ABI Research has a new study out, titled Mobile Operator CapEx, which focuses on the regional and global mobile operator capital expenditure. These CapEx studies include base station and core network spend, and provide a measure of wireless operator investment, and in turn, provider health.
The new ABI report on this front reports that worldwide mobile operator capital infrastructure expenditure for 2013 will experience opposing forces, depending on which regional markets the mobile services providers operate in. In North America, for example, mobile carrier CapEx will grow 2.1 percent to $13.4 billion. This increase is due almost entirely to the ongoing and accelerated growth of LTE, which in turn drives LTE equipment spend.
AT&T, Verizon Wireless, T-Mobile, and Sprint are all concentrating spending in 2013 on this front.
In Western Europe, however, the report forecasts that capital expenditure will contract by at least 1.1 percent, as maturing networks and economic uncertainty trim CapEx. These same factors suggest revenue pressures on the carriers in this regional area as subscribers hold back on their own spending. LTE build-out in Western Europe has not been aggressive - especially relative to North America, and as revenue pressures hit the carriers, CapEx is decreasing - limiting the expansion of services these carriers can provide.
In a sense it’s a catch-22, but unless economic uncertainty decreases nothing will change here.
The Asia-Pacific region on the other hand, is a mixed bag of aggressive build-outs and "wait and see" strategies. South Korea and Japan are rapidly acquiring LTE subscribers and adding LTE capacity. China, perhaps counter-intuitively, given its huge and growing mobile subscriber base, hasn't yet awarded any LTE licenses. The Southeast Asia countries are starting to demonstrate some traction in LTE but even here - again these areas with rapidly growing mobile subscriber bases - aren't moving as quickly as one might expect.
India, for example, had awarded some LTE-TDD licenses in early 2012 but a lack of affordable LTE-TDD capable handsets, and high tariffs, have kept Indian LTE-TDD subscriber adoptions in check.
In Eastern Europe, on the other hand, looks to be better positioned and more progressive. As might therefore be expected, ABI's forecasts anticipate reasonable growth here of 2.4 percent in CapEx. As with North America, this increase directly reflects LTE coverage build-out by carriers.

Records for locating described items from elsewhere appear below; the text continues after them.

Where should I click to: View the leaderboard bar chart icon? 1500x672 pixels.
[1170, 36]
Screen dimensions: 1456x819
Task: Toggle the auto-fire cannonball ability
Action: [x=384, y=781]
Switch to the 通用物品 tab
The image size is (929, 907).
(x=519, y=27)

However, there is also a key build-out in 3G capacity. Why? Because 3G subscriber adoption has risen beyond 41 percent penetration for the region.
The Middle East, Africa and Latin America will show likely growth in capital expenditure of around one percent to 3 percent. These markets are markedly different than their more developed counterparts. Here, voice-centric coverage is still important, and is now largely complete. Some operators are beginning to address 3G in-fill and mobile data capacity challenges, but it is absolutely clear that there has not been a "data crunch" here yet - certainly nothing like we continue to see in the developed markets.
What is the overall end result when each of these markets is evaluated as a global whole? As a result of the countervailing fiscal forces and data needs outline above suggest, ABI forecasts that worldwide capital expenditure will contract by seven percent to $98.6 billion in 2013.
As the rest of the world begins to build up demand for wireless data, this global CapEx number will change. In fact it will happen quickly, and ABI predicts that because of ongoing and emerging LTE build-outs we can expect to see a substantial global boost overall in mobile carrier CapEx. In dollars, ABI translates this into growth of 6 percent to $ 104.5 billion in 2014.
That is a substantial change from one year to the next.